To celebrate the first day of NaNoWriMo and to help promote TextSpark’s novel writing contest, I’m taking a little break from advice on the free newsletter this week.


This is the first page of my book. It’s loosely based on my own life, but really, the best way to describe it is fiction.
It’s my chick lit ode to San Francisco, unabashedly through rose-tinted glasses.
For some of us, there’s that great dream of New York City. For others, there’s the enduring myth of the Bay Area. As you’re reading, I hope what it conjures is more Bridget Jones, and less Uncanny Valley.
When people ask me why I love San Francisco, I can never give them a straight answer. I don’t think I’ve visited a single museum or tourist attraction or even so much as eaten at a particularly good restaurant. There’s just something about it that makes me love it.

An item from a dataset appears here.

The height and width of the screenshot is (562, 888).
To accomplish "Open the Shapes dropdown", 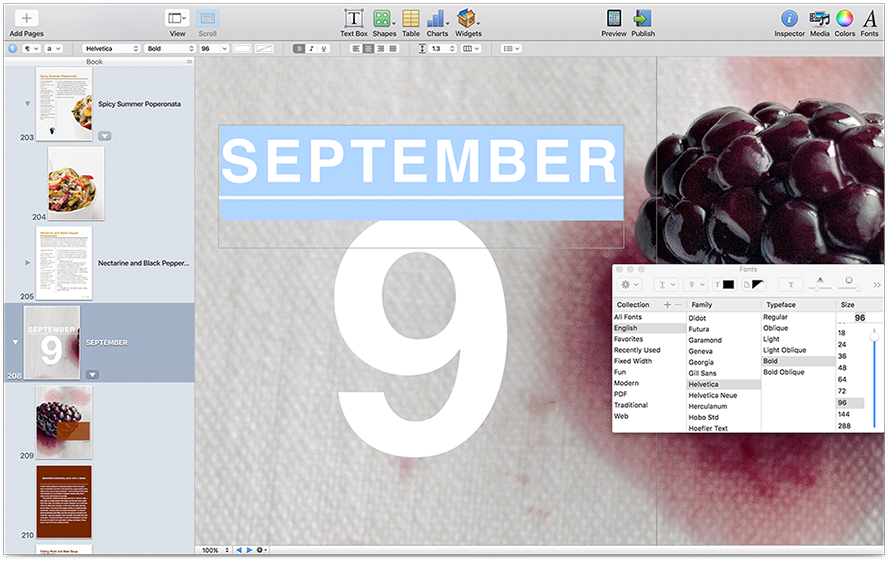I will point(384,18).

Every now and then, I’ll take a flight from Austin to San Francisco. Since I got married, I’ve done it three times. Four- or five-day trips, usually composed of just walking around the city and returning home. I’ll take a few days off work, crash with my cousin who lives in the Mission, and just wander.
This is my fourth visit, for the first time not just because I felt like it, but because I got a job at a startup.
I’m still writing tweets, but for more money, and for something that feels a little more meaningful than Big Corporations who’ll monopolize eight weeks on 140-characters of lip service to social justice.
I think my favorite thing about San Francisco is that I’m able to wander at all. I can go wherever I want to. It’s a small city, but it doesn’t feel small. Nothing feels small here, and everything feels possible. Maybe not for me, but for someone.
Sometimes this feeling of possibility makes me uncomfortable. It feels like a city that I’ll never really get to know. It just seems too incongruent with where I’m going and too distant to ever be experienced in a real way. Have you ever liked something so much that it gives you nightmares?